### WORK TO COMPLETE
A. Answer these from the Langbroek article:
(i) Whose position did Langbroek's stand echo?
(ii) By Langbroek's data, how many people did cyclone Yasi leave without electricity?
(iii) How large are the bills the State Government would face from the latest cyclone?
B. Please write out the Langbroek article from "Dump NBN for" to "than faster Internet.", word for word.

### TEXT SHOWN
Dump NBN for underground power, says Langbroek


Leader of the Opposition in Queensland, John-Paul Langbroek, is calling on the Federal Government to re-consider the roll-out of the National Broadband Network and to prioritise underground power instead.

From his website, Langbroek stated the NBN needed to be re-evaluated in comparison to a program which could progressively build underground powerlines in cyclone-prone areas, providing infrastructure which – Langbroek claimed – the Coalition had been asking for, for more than seven years. Langbroek’s stand echoed that of Federal Leader of Opposition Tony Abbott who has repeatedly called for the NBN funding to be diverted to the reconstruction efforts. As with Abbott, Langbroek claimed Queenslanders would rather have better electricity than faster Internet.

“You can’t use broadband if you don’t have power,” he said. “The feedback we are getting from people in the north is they would rather have reliable power than broadband”.

Langbroek said the impact of cyclone Yasi had been devastating in North and Far North Queensland, depriving – according to his data – as many as 180,000 people of electricity supply. For this reason, although he acknowledged the costs from deployment of underground power lines would be high, Langbroek said a long-term program would enable areas affected by cyclones to restore more quickly.

“Labor is preparing to spend billions of dollars on a broadband network, but steadfastly refuses to consider a long term program to underground powerlines in cyclone areas,” he said.

Moreover, he added the State Government would now face bills in excess of $500 million from the latest cyclone and that a substantial part of these expenses would go to restoring electricity infrastructure which – he said – wasn’t efficient enough; not only against cyclones but even seasonal weather conditions.

### SUPPLIED MATERIAL
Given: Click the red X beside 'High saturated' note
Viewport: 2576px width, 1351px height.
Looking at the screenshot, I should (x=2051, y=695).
==
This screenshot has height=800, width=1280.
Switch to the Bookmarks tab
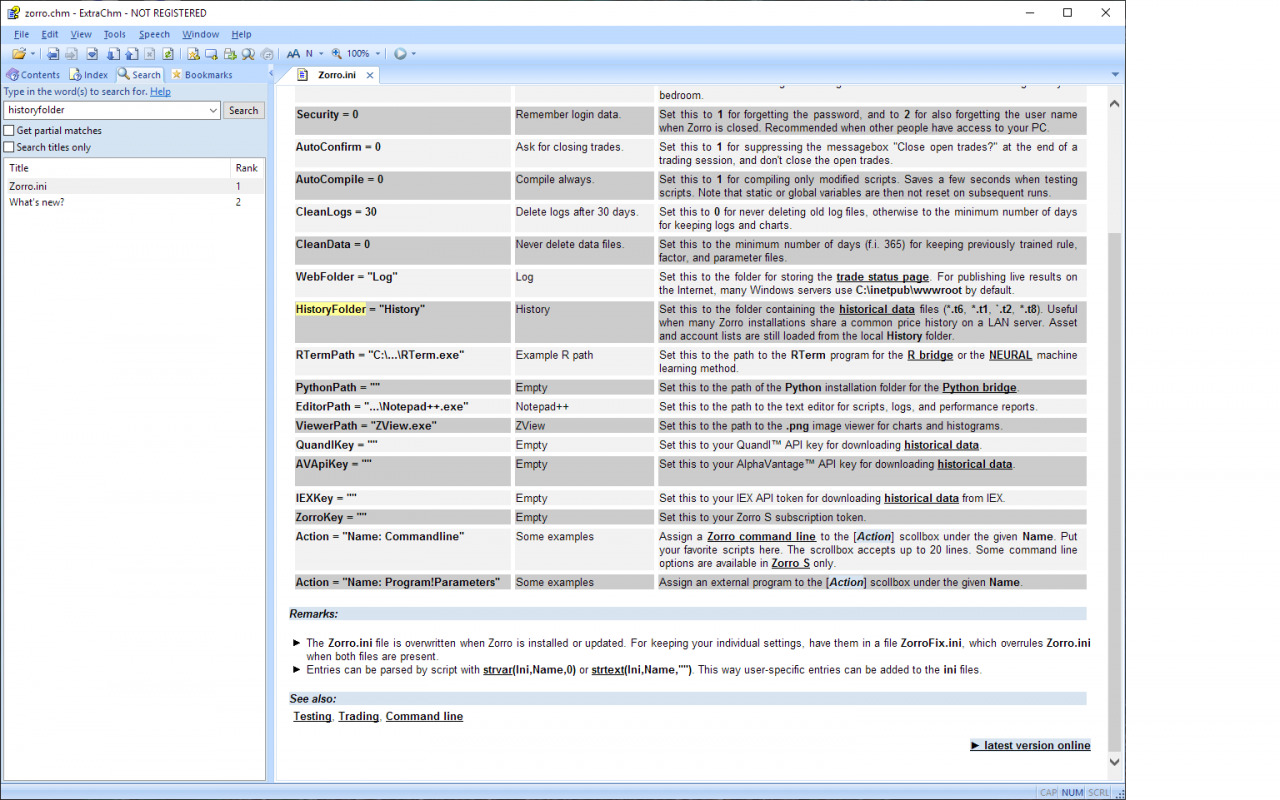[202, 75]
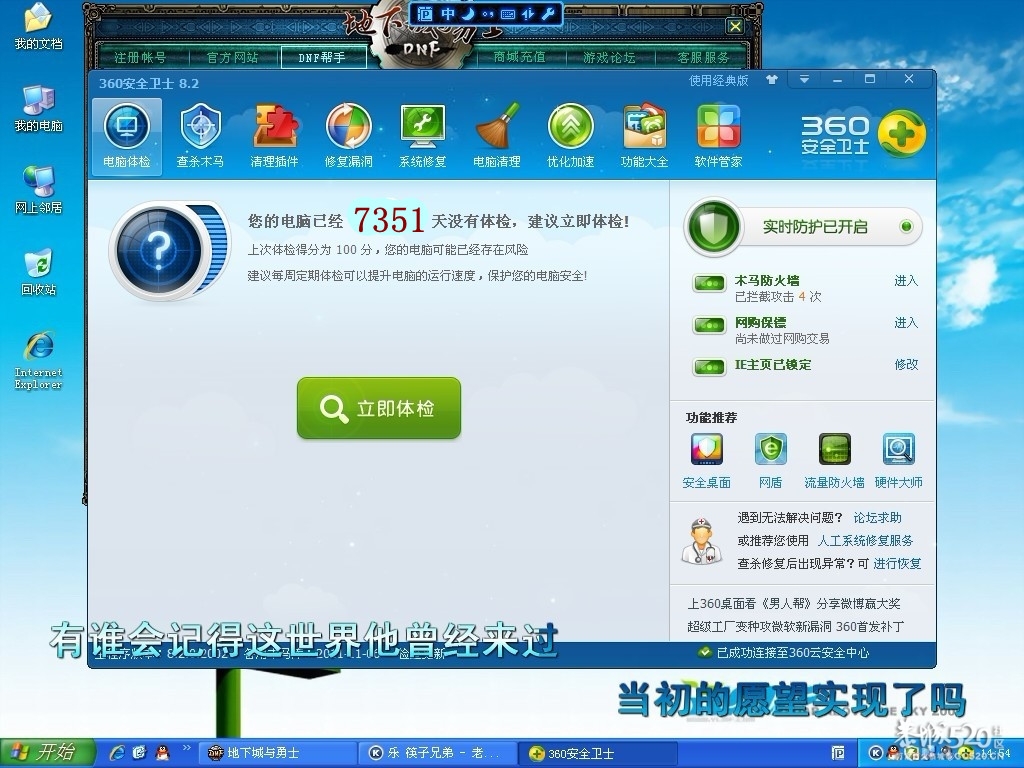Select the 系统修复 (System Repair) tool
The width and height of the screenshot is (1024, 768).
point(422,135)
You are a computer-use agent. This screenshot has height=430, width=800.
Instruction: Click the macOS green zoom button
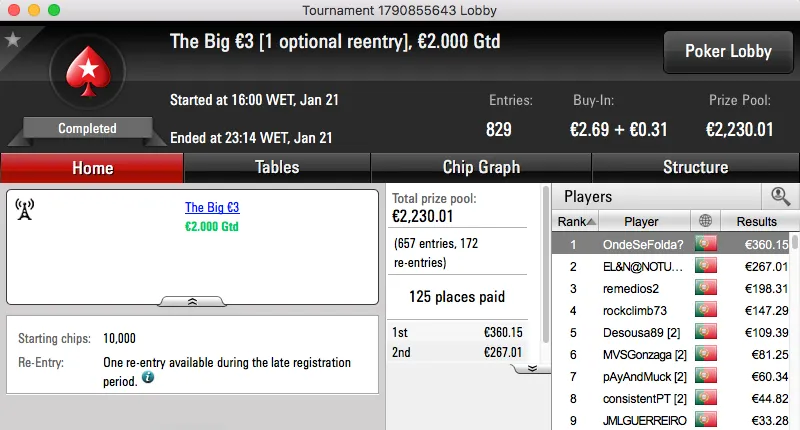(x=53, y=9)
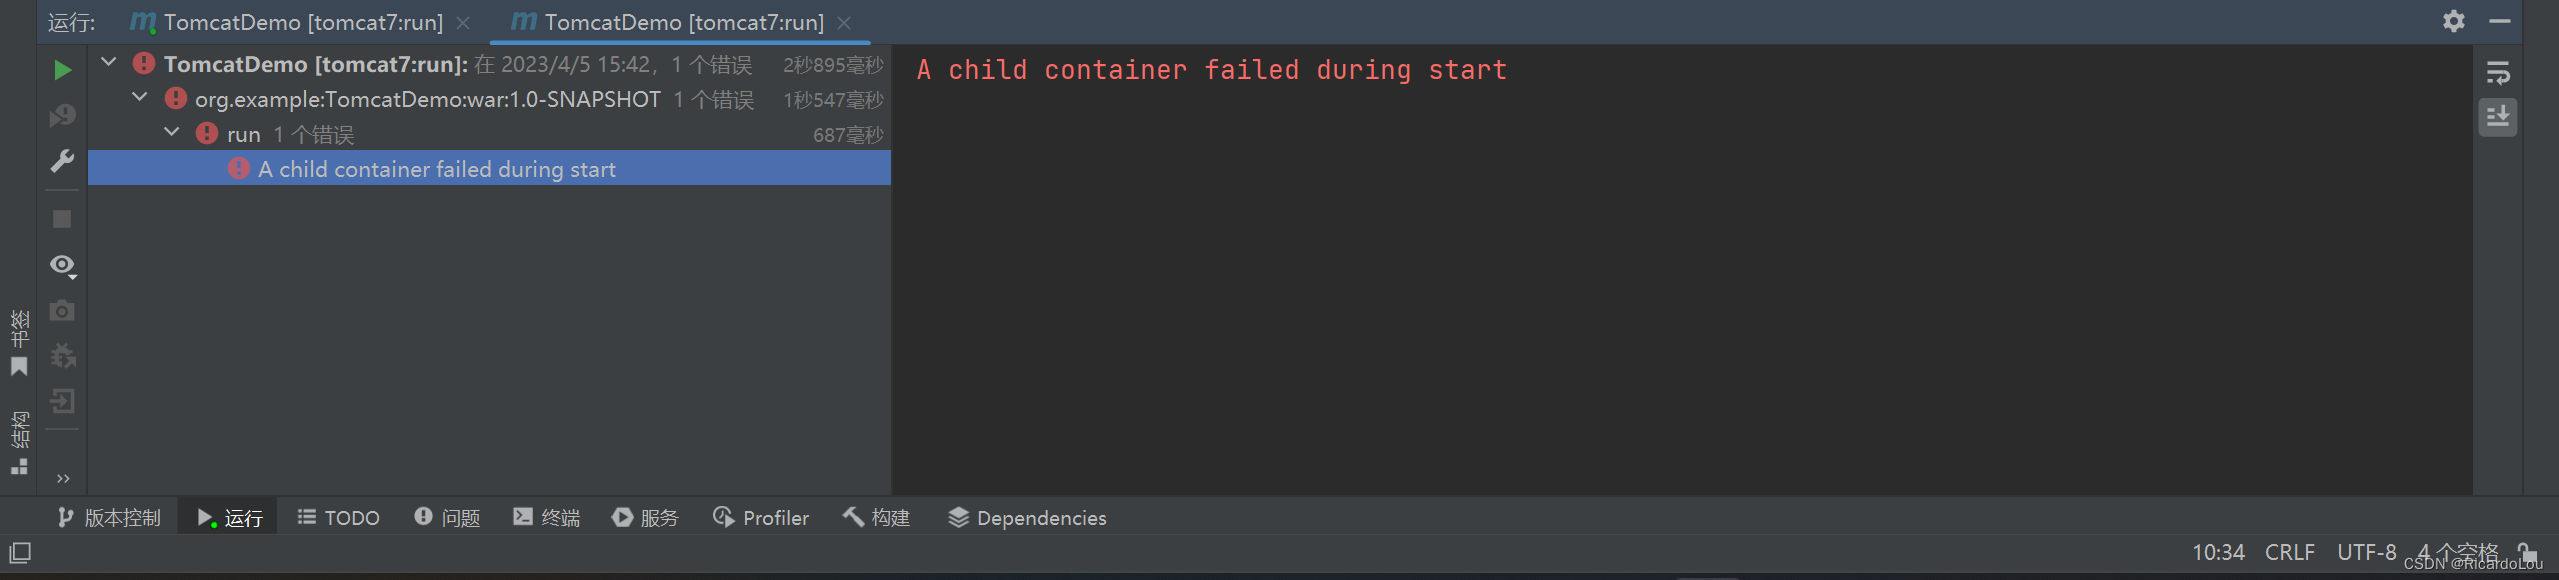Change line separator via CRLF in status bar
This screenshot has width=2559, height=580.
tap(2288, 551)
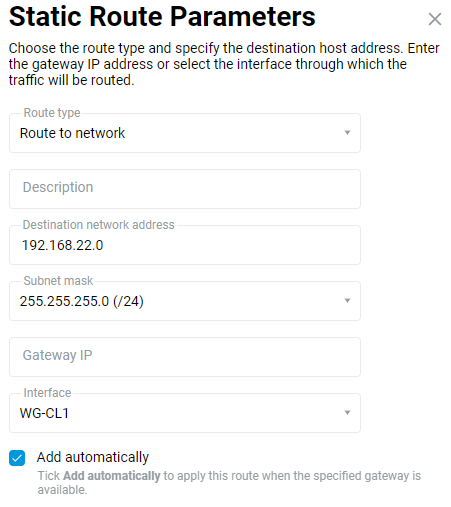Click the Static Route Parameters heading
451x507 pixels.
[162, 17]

### REPLIES
A.
(i) Federal Leader of Opposition Tony Abbott
(ii) As many as 180,000 people
(iii) In excess of $500 million

B.
Dump NBN for underground power, says Langbroek


Leader of the Opposition in Queensland, John-Paul Langbroek, is calling on the Federal Government to re-consider the roll-out of the National Broadband Network and to prioritise underground power instead.

From his website, Langbroek stated the NBN needed to be re-evaluated in comparison to a program which could progressively build underground powerlines in cyclone-prone areas, providing infrastructure which – Langbroek claimed – the Coalition had been asking for, for more than seven years. Langbroek’s stand echoed that of Federal Leader of Opposition Tony Abbott who has repeatedly called for the NBN funding to be diverted to the reconstruction efforts. As with Abbott, Langbroek claimed Queenslanders would rather have better electricity than faster Internet.